Tamarkin and Fisher started work on the film following the 2014 Hobby Lobby Supreme Court case, which saw conservative Justice Samuel Alito write the majority 5-4 opinion in favor of the Oklahoma-based craft store. Under the decision, the government cannot force for-profit corporations such as Hobby Lobby to provide contraceptive coverage for their female employees if their religion opposes such medication. With the case, Tamarkin said she “began to see that the winds of war were really rising.”
A leaked document obtained by Vox this week shows that the Trump administration is possibly preparing to widen the scope of companies that can opt out of covering contraceptives in their health insurance, whether it’s for moral or religious reasons.
The film opens with the words: “All wars have collateral damage. This one is no different.” Tamarkin and Fisher make the point that the state of women’s reproductive rights in America has now moved beyond simply pro-choice and pro-life issues. Since Roe v. Wade, the landmark 1973 Supreme Court decision that made abortion in the U.S. legal, there has been a sustained effort to overturn it. The anti-choice movement has mobilized and embedded itself into the Republican Party; formed coalitions with the various state legislatures; and infiltrated the political mechanism, says Tamarkin. The film also shows the rise in Catholic healthcare systems, and the proliferation of pro-life youth camps that “groom these children to continue this battle for them,” says Fisher.
“We did not want to rehash the entire abortion issue, we wanted to show the fallout, the spillover, the collateral damage that has become part of it, which very few people are aware of,” says Tamarkin.
Among the women we meet in the film is Danielle Deaver, who was forced to give birth to a baby she knew wouldn’t survive. Nebraska’s 20-week fetal pain law—which bans abortion after 20 weeks—meant that although Deaver’s water broke at 22 weeks and one day, and her baby’s lungs had collapsed, it would have been illegal for a doctor to induce her pregnancy. Deaver’s husband, Robb, remembers the baby gasped. Then, “we watched her pass away,” he says.
In another case, Alabama’s chemical endangerment law, which was designed to target parents who use or make meth around children, was used against a woman who took half a Valium late into her pregnancy.
Fisher and Tamarkin hope these stories will illustrate just what’s at stake for women’s health in America.
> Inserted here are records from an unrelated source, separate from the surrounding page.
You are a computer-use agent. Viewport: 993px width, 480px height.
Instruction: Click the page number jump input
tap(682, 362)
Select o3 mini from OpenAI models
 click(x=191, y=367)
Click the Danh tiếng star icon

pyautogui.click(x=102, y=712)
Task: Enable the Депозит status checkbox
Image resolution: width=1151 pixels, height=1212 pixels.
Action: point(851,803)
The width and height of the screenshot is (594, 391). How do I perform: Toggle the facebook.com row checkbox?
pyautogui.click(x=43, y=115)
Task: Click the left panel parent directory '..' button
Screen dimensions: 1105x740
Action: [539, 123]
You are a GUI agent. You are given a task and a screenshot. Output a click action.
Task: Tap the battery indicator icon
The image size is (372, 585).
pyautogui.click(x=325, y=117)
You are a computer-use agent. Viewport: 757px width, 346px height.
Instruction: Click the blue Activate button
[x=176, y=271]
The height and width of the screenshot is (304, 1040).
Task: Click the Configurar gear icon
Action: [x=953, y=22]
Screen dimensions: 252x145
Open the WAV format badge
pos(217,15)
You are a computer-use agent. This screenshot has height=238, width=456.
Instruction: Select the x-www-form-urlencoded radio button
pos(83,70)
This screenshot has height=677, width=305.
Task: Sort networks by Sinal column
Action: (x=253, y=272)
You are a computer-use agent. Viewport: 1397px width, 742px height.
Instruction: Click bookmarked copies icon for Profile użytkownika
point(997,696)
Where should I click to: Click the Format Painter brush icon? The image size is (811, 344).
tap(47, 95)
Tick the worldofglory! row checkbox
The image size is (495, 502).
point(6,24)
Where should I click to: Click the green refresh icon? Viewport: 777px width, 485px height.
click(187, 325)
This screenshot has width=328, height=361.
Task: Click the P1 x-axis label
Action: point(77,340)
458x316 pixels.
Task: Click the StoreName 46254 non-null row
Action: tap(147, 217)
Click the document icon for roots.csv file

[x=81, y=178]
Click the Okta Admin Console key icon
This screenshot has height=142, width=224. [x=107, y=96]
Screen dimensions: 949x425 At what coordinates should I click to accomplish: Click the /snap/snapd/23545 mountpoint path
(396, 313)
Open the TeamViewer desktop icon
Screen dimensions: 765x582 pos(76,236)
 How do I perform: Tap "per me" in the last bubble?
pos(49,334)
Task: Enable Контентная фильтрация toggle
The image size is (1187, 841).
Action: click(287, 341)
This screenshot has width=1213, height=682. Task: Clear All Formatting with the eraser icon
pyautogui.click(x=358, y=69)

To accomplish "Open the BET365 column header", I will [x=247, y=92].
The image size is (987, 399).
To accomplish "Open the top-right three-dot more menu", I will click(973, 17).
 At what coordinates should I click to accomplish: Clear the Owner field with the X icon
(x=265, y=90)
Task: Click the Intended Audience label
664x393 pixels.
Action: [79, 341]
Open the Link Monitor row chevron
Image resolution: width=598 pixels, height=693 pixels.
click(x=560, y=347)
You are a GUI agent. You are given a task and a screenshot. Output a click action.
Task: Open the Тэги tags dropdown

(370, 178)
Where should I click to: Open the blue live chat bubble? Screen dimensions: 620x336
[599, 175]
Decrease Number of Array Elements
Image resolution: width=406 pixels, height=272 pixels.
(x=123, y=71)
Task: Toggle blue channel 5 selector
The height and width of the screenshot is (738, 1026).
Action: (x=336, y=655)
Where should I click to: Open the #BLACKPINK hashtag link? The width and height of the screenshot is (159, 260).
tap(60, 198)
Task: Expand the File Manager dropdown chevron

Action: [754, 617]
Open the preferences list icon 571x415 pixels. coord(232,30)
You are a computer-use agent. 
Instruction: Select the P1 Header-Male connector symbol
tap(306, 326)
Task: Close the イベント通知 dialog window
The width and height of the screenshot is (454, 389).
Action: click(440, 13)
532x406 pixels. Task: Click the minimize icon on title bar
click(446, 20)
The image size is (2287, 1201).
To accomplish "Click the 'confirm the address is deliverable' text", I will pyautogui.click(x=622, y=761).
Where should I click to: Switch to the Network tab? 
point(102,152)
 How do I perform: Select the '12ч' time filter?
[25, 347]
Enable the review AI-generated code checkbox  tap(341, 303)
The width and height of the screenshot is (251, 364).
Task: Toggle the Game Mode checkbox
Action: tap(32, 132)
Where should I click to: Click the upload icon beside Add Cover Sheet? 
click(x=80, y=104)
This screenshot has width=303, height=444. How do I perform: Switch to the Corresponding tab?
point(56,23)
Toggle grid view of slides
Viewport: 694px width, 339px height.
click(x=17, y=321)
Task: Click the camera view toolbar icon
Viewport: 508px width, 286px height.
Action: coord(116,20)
They also hope younger women realize that just because Roe is the law now, access to legal abortion in the U.S. is no longer a guarantee.
“The younger generation does take for granted that they can get their contraceptives if they need to, they can get a legal abortion,” says Fisher. “I don’t think they’re aware of just the difficulties and barriers that had been put in place.”
“This is no fantasy, this is real.”
“Birthright: A War Story” will be released in theaters starting July 14 in New York, followed by additional cities across the country including Los Angeles, Chicago, San Francisco, Washington D.C. and more to be announced.